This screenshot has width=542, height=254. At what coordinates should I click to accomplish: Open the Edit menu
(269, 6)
==
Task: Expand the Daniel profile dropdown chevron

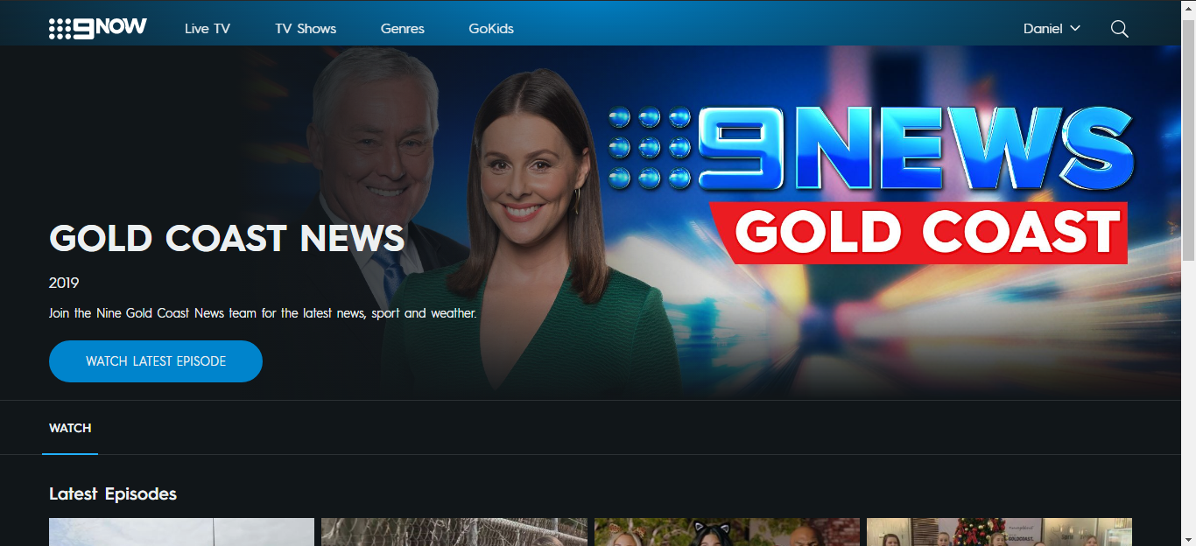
--
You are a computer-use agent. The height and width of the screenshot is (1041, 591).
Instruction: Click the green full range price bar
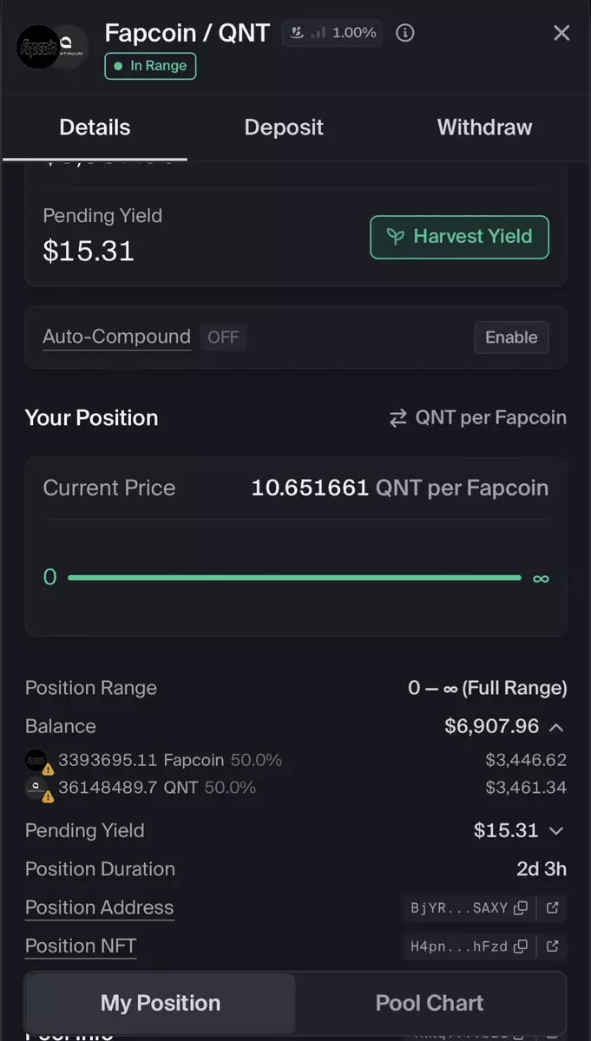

Prompt: Copy word for word the stretch of entries above from the line that has "You are a computer-use" through the line that has "Instruction: Click the", both ends included, and nothing outside it.

Response to the task:
You are a computer-use agent. The height and width of the screenshot is (1041, 591).
Instruction: Click the green full range price bar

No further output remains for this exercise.